Task item
Would you write out the entries below, every one of them, exactly?

Material to process
++++++++++++++++++++
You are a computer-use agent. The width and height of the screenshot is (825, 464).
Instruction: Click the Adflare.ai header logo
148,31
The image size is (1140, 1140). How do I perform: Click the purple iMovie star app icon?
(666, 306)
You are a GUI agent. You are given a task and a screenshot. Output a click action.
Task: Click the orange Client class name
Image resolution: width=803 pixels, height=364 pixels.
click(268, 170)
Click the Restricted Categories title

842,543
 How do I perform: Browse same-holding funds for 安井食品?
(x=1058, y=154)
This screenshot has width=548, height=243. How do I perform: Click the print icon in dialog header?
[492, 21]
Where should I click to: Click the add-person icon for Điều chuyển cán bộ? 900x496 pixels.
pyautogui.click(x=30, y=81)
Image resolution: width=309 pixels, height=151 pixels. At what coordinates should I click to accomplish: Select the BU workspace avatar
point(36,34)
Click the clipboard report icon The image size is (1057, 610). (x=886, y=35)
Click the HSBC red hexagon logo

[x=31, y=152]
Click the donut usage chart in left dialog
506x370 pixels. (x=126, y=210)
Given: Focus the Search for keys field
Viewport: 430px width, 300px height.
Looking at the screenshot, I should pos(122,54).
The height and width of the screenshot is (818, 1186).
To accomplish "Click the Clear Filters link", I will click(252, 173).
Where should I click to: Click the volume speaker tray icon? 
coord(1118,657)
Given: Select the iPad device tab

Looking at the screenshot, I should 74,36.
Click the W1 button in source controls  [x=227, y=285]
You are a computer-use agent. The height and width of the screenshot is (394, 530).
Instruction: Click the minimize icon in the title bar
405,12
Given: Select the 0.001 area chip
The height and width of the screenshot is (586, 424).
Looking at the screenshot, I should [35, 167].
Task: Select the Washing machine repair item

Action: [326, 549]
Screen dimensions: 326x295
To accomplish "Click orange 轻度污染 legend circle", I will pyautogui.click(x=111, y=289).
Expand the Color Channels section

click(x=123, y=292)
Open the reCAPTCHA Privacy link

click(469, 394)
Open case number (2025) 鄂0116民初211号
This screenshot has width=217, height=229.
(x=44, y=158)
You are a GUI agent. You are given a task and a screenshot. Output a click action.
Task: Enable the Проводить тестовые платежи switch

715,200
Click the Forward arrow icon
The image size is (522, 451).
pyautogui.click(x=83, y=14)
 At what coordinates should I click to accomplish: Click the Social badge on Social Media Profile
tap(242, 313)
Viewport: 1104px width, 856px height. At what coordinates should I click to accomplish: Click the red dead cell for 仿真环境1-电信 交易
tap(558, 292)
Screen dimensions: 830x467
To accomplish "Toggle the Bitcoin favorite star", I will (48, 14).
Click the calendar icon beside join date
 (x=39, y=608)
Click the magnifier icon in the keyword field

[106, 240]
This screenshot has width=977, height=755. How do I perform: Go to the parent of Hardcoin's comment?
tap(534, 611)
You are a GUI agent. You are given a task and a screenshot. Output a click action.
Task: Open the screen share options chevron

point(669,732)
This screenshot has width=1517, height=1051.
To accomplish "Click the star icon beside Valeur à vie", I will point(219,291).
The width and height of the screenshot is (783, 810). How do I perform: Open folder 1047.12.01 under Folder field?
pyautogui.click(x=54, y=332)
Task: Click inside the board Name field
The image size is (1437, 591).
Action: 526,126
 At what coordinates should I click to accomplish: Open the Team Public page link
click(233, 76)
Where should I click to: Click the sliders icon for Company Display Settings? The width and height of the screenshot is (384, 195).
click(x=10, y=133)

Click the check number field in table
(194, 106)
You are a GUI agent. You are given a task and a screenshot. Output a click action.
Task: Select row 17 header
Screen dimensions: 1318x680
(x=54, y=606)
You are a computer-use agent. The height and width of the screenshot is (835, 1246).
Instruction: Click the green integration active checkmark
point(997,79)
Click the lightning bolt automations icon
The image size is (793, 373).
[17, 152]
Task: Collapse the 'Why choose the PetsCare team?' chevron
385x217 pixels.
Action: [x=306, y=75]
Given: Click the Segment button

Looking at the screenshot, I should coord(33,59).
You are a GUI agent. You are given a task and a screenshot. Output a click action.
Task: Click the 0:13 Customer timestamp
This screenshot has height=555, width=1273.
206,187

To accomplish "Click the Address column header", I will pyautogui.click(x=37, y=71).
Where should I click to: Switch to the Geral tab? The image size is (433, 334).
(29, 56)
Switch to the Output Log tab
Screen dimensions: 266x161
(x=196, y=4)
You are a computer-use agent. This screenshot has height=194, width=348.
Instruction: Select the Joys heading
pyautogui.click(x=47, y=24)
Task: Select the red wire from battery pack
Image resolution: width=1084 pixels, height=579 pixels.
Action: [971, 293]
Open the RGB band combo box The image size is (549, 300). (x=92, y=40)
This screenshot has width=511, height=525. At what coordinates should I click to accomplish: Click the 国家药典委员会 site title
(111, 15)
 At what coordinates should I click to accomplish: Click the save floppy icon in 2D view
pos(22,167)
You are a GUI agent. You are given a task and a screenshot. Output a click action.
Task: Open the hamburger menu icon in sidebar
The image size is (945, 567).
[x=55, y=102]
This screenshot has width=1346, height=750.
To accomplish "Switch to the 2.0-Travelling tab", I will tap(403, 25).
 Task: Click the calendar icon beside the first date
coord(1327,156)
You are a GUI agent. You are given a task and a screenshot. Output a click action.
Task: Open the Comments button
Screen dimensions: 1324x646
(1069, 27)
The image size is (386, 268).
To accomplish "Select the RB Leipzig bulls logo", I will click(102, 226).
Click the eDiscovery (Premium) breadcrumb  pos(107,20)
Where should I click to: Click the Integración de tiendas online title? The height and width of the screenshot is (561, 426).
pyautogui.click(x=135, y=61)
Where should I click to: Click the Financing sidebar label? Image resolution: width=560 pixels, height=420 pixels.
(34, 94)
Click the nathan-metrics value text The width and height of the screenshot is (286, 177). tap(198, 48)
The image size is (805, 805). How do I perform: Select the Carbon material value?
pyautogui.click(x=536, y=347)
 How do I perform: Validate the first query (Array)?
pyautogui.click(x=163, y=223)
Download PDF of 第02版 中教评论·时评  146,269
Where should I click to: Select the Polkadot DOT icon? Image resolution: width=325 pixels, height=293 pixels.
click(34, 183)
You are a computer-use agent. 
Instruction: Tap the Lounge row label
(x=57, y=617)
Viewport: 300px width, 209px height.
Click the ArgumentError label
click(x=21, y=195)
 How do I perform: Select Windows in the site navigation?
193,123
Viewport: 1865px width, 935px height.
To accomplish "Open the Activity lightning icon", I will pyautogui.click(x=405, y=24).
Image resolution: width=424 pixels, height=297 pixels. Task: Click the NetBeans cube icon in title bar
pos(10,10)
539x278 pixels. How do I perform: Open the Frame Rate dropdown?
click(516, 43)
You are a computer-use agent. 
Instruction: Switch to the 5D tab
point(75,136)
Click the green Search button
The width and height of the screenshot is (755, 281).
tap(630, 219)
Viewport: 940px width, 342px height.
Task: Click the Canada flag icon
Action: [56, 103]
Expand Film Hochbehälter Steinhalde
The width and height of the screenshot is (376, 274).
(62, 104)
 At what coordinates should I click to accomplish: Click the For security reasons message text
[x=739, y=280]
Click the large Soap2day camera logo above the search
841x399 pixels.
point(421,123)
++++++++++++++++++++
Exercise solution
You are a computer-use agent. The width and height of the screenshot is (825, 464).
Instruction: Click the Adflare.ai header logo
148,31
The image size is (1140, 1140). How do I perform: Click the purple iMovie star app icon?
(666, 306)
You are a GUI agent. You are given a task and a screenshot. Output a click action.
Task: Click the orange Client class name
Image resolution: width=803 pixels, height=364 pixels.
click(268, 170)
Click the Restricted Categories title

842,543
 How do I perform: Browse same-holding funds for 安井食品?
(x=1058, y=154)
This screenshot has width=548, height=243. How do I perform: Click the print icon in dialog header?
[492, 21]
Where should I click to: Click the add-person icon for Điều chuyển cán bộ? 900x496 pixels.
pyautogui.click(x=30, y=81)
Image resolution: width=309 pixels, height=151 pixels. At what coordinates should I click to accomplish: Select the BU workspace avatar
point(36,34)
Click the clipboard report icon The image size is (1057, 610). (x=886, y=35)
Click the HSBC red hexagon logo

[x=31, y=152]
Click the donut usage chart in left dialog
506x370 pixels. (x=126, y=210)
Given: Focus the Search for keys field
Viewport: 430px width, 300px height.
Looking at the screenshot, I should pos(122,54).
The height and width of the screenshot is (818, 1186).
To accomplish "Click the Clear Filters link", I will click(252, 173).
Where should I click to: Click the volume speaker tray icon? 
coord(1118,657)
Given: Select the iPad device tab

Looking at the screenshot, I should 74,36.
Click the W1 button in source controls  [x=227, y=285]
You are a computer-use agent. The height and width of the screenshot is (394, 530).
Instruction: Click the minimize icon in the title bar
405,12
Given: Select the 0.001 area chip
The height and width of the screenshot is (586, 424).
Looking at the screenshot, I should [35, 167].
Task: Select the Washing machine repair item

Action: [326, 549]
Screen dimensions: 326x295
To accomplish "Click orange 轻度污染 legend circle", I will pyautogui.click(x=111, y=289).
Expand the Color Channels section

click(x=123, y=292)
Open the reCAPTCHA Privacy link

click(469, 394)
Open case number (2025) 鄂0116民初211号
This screenshot has width=217, height=229.
(x=44, y=158)
You are a GUI agent. You are given a task and a screenshot. Output a click action.
Task: Enable the Проводить тестовые платежи switch

715,200
Click the Forward arrow icon
The image size is (522, 451).
pyautogui.click(x=83, y=14)
 At what coordinates should I click to accomplish: Click the Social badge on Social Media Profile
tap(242, 313)
Viewport: 1104px width, 856px height. At what coordinates should I click to accomplish: Click the red dead cell for 仿真环境1-电信 交易
tap(558, 292)
Screen dimensions: 830x467
To accomplish "Toggle the Bitcoin favorite star", I will (48, 14).
Click the calendar icon beside join date
 (x=39, y=608)
Click the magnifier icon in the keyword field

[106, 240]
This screenshot has width=977, height=755. How do I perform: Go to the parent of Hardcoin's comment?
tap(534, 611)
You are a GUI agent. You are given a task and a screenshot. Output a click action.
Task: Open the screen share options chevron

point(669,732)
This screenshot has width=1517, height=1051.
To accomplish "Click the star icon beside Valeur à vie", I will point(219,291).
The width and height of the screenshot is (783, 810). How do I perform: Open folder 1047.12.01 under Folder field?
pyautogui.click(x=54, y=332)
Task: Click inside the board Name field
The image size is (1437, 591).
Action: 526,126
 At what coordinates should I click to accomplish: Open the Team Public page link
click(233, 76)
Where should I click to: Click the sliders icon for Company Display Settings? The width and height of the screenshot is (384, 195).
click(x=10, y=133)

Click the check number field in table
(194, 106)
You are a GUI agent. You are given a task and a screenshot. Output a click action.
Task: Select row 17 header
Screen dimensions: 1318x680
(x=54, y=606)
You are a computer-use agent. The height and width of the screenshot is (835, 1246).
Instruction: Click the green integration active checkmark
point(997,79)
Click the lightning bolt automations icon
The image size is (793, 373).
[17, 152]
Task: Collapse the 'Why choose the PetsCare team?' chevron
385x217 pixels.
Action: [x=306, y=75]
Given: Click the Segment button

Looking at the screenshot, I should coord(33,59).
You are a GUI agent. You are given a task and a screenshot. Output a click action.
Task: Click the 0:13 Customer timestamp
This screenshot has height=555, width=1273.
206,187

To accomplish "Click the Address column header", I will pyautogui.click(x=37, y=71).
Where should I click to: Switch to the Geral tab? The image size is (433, 334).
(29, 56)
Switch to the Output Log tab
Screen dimensions: 266x161
(x=196, y=4)
You are a computer-use agent. This screenshot has height=194, width=348.
Instruction: Select the Joys heading
pyautogui.click(x=47, y=24)
Task: Select the red wire from battery pack
Image resolution: width=1084 pixels, height=579 pixels.
Action: [971, 293]
Open the RGB band combo box The image size is (549, 300). (x=92, y=40)
This screenshot has width=511, height=525. At what coordinates should I click to accomplish: Click the 国家药典委员会 site title
(111, 15)
 At what coordinates should I click to accomplish: Click the save floppy icon in 2D view
pos(22,167)
You are a GUI agent. You are given a task and a screenshot. Output a click action.
Task: Open the hamburger menu icon in sidebar
The image size is (945, 567).
[x=55, y=102]
This screenshot has width=1346, height=750.
To accomplish "Switch to the 2.0-Travelling tab", I will tap(403, 25).
 Task: Click the calendar icon beside the first date
coord(1327,156)
You are a GUI agent. You are given a task and a screenshot. Output a click action.
Task: Open the Comments button
Screen dimensions: 1324x646
(1069, 27)
The image size is (386, 268).
To accomplish "Select the RB Leipzig bulls logo", I will click(102, 226).
Click the eDiscovery (Premium) breadcrumb  pos(107,20)
Where should I click to: Click the Integración de tiendas online title? The height and width of the screenshot is (561, 426).
pyautogui.click(x=135, y=61)
Where should I click to: Click the Financing sidebar label? Image resolution: width=560 pixels, height=420 pixels.
(34, 94)
Click the nathan-metrics value text The width and height of the screenshot is (286, 177). tap(198, 48)
The image size is (805, 805). How do I perform: Select the Carbon material value?
pyautogui.click(x=536, y=347)
 How do I perform: Validate the first query (Array)?
pyautogui.click(x=163, y=223)
Download PDF of 第02版 中教评论·时评  146,269
Where should I click to: Select the Polkadot DOT icon? Image resolution: width=325 pixels, height=293 pixels.
click(34, 183)
You are a computer-use agent. 
Instruction: Tap the Lounge row label
(x=57, y=617)
Viewport: 300px width, 209px height.
Click the ArgumentError label
click(x=21, y=195)
 How do I perform: Select Windows in the site navigation?
193,123
Viewport: 1865px width, 935px height.
To accomplish "Open the Activity lightning icon", I will pyautogui.click(x=405, y=24).
Image resolution: width=424 pixels, height=297 pixels. Task: Click the NetBeans cube icon in title bar
pos(10,10)
539x278 pixels. How do I perform: Open the Frame Rate dropdown?
click(516, 43)
You are a computer-use agent. 
Instruction: Switch to the 5D tab
point(75,136)
Click the green Search button
The width and height of the screenshot is (755, 281).
tap(630, 219)
Viewport: 940px width, 342px height.
Task: Click the Canada flag icon
Action: [56, 103]
Expand Film Hochbehälter Steinhalde
The width and height of the screenshot is (376, 274).
(62, 104)
 At what coordinates should I click to accomplish: Click the For security reasons message text
[x=739, y=280]
Click the large Soap2day camera logo above the search
841x399 pixels.
point(421,123)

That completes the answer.